Chinese hamster lung cells resistant to the DNA topoisomerase II inhibitor 9-OH-ellipticine (DC-3F/9-OH-E) are cross resistant to various drugs through the expression of the MDR phenotype. The myc oncogene was approximately 10-fold amplified and 20-fold overexpressed in parental DC-3F cells as compared with DC-3F/9-HO-E cells. Transfection of the resistant cells with a mouse c-myc gene did not alter the resistance to topoisomerase II inhibitors and, in cells with a low multidrug (MDR) expression, reversed this phenotype. Northern and Western blot analyses revealed an increased expression of pgp1 in the DC-3F/9-OH-E cells, which was not modified in the myc-transfected clones. However, myc expression in these clones resulted in an increased expression of pgp3, roughly in proportion to the level of myc expression. Transfection of the DC-3F/9-OH-E cells with the human MDR3 gene, homologous to pgp3, also resulted in the reversion of the MDR phenotype.

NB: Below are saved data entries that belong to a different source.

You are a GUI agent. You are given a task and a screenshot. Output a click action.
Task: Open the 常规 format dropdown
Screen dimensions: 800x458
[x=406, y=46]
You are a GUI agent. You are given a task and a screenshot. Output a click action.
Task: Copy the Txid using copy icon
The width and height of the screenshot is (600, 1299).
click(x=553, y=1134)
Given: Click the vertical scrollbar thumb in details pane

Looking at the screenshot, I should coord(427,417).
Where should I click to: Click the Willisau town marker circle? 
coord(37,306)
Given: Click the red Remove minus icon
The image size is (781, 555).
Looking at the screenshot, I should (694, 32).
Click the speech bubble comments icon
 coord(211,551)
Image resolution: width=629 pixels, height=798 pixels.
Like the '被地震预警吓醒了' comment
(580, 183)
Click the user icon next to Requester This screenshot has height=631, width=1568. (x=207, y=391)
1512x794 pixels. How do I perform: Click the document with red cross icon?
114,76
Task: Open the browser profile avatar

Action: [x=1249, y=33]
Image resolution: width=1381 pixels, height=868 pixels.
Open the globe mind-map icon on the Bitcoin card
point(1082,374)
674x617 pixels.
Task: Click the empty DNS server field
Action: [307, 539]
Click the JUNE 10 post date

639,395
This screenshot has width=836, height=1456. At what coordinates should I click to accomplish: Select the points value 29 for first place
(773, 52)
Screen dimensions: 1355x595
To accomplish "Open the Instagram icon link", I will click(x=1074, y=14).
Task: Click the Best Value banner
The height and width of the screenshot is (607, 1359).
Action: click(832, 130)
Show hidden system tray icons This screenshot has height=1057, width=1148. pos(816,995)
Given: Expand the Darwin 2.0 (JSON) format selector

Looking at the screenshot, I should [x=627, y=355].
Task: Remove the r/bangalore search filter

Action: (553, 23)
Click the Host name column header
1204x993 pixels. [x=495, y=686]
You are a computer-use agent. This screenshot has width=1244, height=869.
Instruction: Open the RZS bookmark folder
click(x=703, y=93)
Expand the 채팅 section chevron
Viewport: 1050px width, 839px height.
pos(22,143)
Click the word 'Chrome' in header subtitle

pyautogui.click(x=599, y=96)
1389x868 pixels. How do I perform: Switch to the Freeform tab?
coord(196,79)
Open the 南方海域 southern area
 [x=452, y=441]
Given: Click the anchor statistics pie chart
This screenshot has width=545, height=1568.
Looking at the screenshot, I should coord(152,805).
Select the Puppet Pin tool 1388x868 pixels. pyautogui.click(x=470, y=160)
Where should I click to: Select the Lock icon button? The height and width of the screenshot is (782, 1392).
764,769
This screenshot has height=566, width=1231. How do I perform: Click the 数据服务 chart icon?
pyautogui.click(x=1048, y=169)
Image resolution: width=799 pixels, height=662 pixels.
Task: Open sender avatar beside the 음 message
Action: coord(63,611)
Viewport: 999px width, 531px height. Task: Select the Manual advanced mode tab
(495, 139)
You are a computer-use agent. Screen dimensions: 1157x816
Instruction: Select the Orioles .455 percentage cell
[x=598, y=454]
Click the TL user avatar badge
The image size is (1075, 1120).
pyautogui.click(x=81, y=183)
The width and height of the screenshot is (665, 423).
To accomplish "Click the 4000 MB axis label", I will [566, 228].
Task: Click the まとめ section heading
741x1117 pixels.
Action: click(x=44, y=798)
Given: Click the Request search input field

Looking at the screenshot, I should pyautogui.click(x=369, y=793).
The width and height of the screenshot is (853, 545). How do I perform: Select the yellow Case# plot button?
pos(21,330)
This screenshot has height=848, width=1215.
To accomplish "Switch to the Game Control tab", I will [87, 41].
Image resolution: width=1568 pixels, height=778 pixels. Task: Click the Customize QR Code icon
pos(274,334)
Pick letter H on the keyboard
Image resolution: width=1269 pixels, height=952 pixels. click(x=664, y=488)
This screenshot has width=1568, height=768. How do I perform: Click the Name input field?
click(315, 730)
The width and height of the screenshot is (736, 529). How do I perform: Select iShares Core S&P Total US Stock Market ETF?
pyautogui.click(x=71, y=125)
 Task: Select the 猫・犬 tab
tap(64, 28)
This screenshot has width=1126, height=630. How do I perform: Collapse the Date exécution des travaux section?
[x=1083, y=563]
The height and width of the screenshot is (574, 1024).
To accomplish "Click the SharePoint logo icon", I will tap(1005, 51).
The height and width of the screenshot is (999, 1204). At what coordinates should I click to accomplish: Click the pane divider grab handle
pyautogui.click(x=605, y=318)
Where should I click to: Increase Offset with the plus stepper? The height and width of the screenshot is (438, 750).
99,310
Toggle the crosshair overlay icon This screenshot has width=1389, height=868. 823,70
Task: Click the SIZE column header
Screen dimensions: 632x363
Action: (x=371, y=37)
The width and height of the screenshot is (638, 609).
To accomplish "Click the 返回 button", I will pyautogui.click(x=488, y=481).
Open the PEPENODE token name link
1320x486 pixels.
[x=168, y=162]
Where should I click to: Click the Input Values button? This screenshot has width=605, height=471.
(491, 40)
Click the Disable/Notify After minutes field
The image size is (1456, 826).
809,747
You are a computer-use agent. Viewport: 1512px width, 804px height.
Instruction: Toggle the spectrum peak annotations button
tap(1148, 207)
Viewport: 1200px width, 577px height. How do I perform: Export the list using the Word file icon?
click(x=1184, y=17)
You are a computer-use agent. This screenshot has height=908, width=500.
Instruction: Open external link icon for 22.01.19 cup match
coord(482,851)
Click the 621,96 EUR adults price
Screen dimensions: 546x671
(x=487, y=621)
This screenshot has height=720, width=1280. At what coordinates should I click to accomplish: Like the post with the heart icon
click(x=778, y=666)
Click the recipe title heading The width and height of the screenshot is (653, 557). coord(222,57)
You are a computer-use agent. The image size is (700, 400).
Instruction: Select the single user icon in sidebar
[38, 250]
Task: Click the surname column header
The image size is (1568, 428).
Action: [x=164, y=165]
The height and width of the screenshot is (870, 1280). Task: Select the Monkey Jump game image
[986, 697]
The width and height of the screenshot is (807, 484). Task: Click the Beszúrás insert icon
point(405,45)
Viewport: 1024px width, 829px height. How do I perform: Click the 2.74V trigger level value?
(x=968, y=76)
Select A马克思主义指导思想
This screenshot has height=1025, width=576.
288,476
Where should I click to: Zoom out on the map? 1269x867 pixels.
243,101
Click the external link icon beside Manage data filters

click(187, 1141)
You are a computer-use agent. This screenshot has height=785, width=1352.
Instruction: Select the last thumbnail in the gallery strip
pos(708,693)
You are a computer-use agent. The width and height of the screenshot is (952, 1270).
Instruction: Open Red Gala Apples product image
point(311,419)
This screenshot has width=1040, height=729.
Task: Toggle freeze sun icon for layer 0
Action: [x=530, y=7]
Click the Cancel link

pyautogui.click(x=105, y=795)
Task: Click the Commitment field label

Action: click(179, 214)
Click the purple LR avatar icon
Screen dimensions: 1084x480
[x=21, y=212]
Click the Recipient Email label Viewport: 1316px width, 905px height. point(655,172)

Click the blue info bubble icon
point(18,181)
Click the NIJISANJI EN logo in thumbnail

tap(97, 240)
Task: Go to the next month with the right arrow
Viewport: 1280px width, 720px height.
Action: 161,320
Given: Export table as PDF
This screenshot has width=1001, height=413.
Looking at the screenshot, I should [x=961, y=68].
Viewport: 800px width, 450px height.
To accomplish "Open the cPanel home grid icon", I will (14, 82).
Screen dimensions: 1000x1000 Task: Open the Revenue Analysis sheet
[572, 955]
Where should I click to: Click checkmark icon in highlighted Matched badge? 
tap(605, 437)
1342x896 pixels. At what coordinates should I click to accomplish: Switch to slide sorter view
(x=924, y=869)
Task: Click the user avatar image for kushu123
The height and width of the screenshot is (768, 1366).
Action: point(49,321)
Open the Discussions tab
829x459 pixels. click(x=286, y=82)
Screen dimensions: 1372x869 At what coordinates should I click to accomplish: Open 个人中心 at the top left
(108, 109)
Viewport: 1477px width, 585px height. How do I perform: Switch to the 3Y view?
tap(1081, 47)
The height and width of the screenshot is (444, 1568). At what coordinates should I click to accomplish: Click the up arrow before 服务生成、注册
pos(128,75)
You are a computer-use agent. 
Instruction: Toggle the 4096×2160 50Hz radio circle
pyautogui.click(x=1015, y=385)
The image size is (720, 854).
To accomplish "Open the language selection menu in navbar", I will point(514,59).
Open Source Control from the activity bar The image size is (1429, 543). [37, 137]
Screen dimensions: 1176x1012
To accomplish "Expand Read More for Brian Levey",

These results show that (1) expression of the transfected myc gene positively regulates pgp3 expression but has no effect on pgp1; (2) when observed, reversion of the MDR phenotype is proportional to the levels of myc and pgp3 expression; and (3) this reversion, resulting from pgp3 expression, is associated with a decreased functional activity of the pgp1 protein and might require an appropriate balance of pgp1 and pgp3 expression.